• ‘DEFINING RELATIVE SPACE’ – Episode 2 of ‘RACONTEURS’ | Kolkata, India

    'Defining Relative Space' is Jayeti Battacharya's contribution to the Group Visual Arts Project 'RACONTEURS', currently taking place at the A.M. Studio in Kolkata, India. She addresses here the concept of 'home', charged with connotations and references to both physical and psychological realities.

     

    Jayeti Bhattacharya: 'Folded Boundaries'.

    ‘Home’ is a multidimensional concept and acknowledges for the presence and need for multidisciplinary research in the field. It raises the question whether home is a place, a set of feelings, practices, or an active state of ‘being in the world’.

    Jayeti Bhattacharya: 'Contructing Void'.

    While memories of home are often nostalgic and sentimental, home is not simply recalled or experienced in positive ways. Home centrally touches our personal life.

    In this set of works about ‘home’, structure, space, time, object, boundaries, and restrictions play a vital role. Fragmentation of known space, fragmentation of known objects, and how, with time, these objects fade away from us, play a vital role in my work.

    Sometimes the questions arises to my mind, ‘Is home a place, a space, feelings, practices, or an active state of being in the world?’ It is variously described as conflated with or related to house, family, heaven, self, gender, and journey.

    Jayeti Bhattacharya: 'Incision'.

    The fragile human life leaves certain sensitivities behind, captive inside the concrete structure of our private space. We live in the so-called concrete life with structured objects and structured spaces binding our limitations. I feel sometimes that when our presence fades away, our senses remain embedded in these concrete structures, and in the process of time these objects also desaturate our presence.

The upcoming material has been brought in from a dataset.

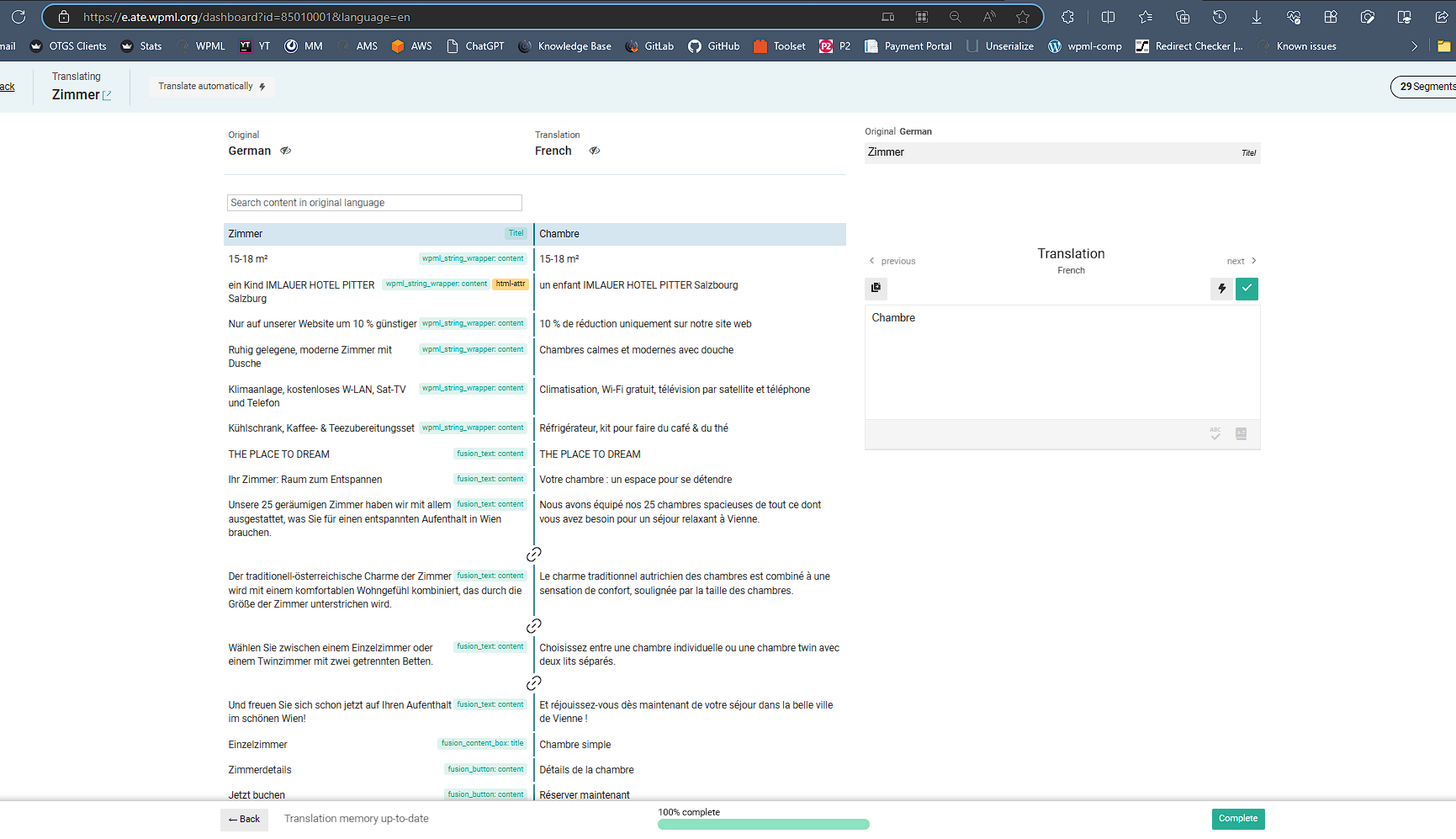This screenshot has width=1456, height=839.
Task: Click the lightning auto-translate segment icon
Action: (x=1221, y=289)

    Embracing the memories and spaces that hold the origin of my personal identity is reflected in these works. Revisiting the past through memory lane and reconstructing the privacy through the world of uncanny imaginations seems to be happening over here again. The thoughts and images are collaged in the same plane to form a meaningful shape of it.

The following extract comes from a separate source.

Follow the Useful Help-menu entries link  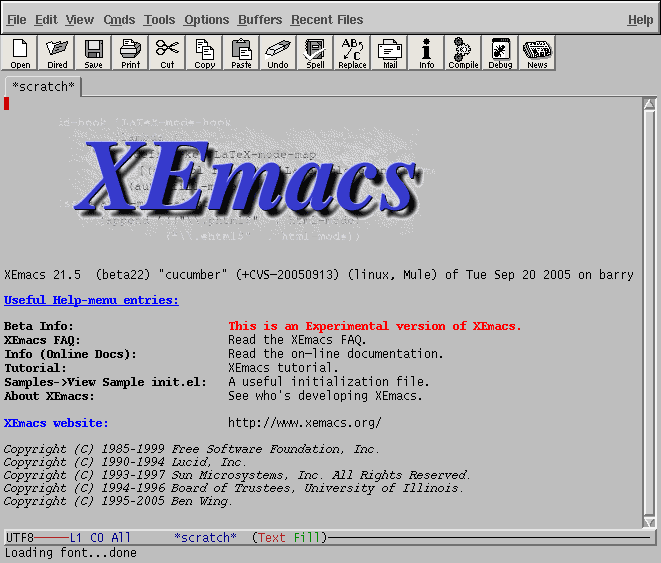(91, 300)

    Jayeti Battacharya, left, with two friends at the opening of her show.

    While being in the process of work, I feel like a virtuous space is created within my work with the objects of real space around me, and these objects carry the experience of their regular life, and how they develop an intimate relationship with humans around them.

    In this series I worked mainly with the known objects of my personal space, using my home and the mud collected from within the boundary of my house. The mud creates a relation of my land roots to the space where I grew up. My work revolves around the questions of how the private space is affected by social norms and how our presence fades away from these objects over the passage of time.

    A visitor looking at 'Severence' on the opening night.

    A relation without bindings, a relation without any compulsion, a relation of no charms, a relation of equality plays a vital role here. These sentiments are important in the growing up years of every human mind. I feel somehow we are losing the essence of life in today’s work. Displacement does occur with time. It is the thought that kept coming to my mind while doing this series of work. Whether it is displacement of thought, physical displacement or emotional displacement, each of it is related to the growth of time and space around which we live.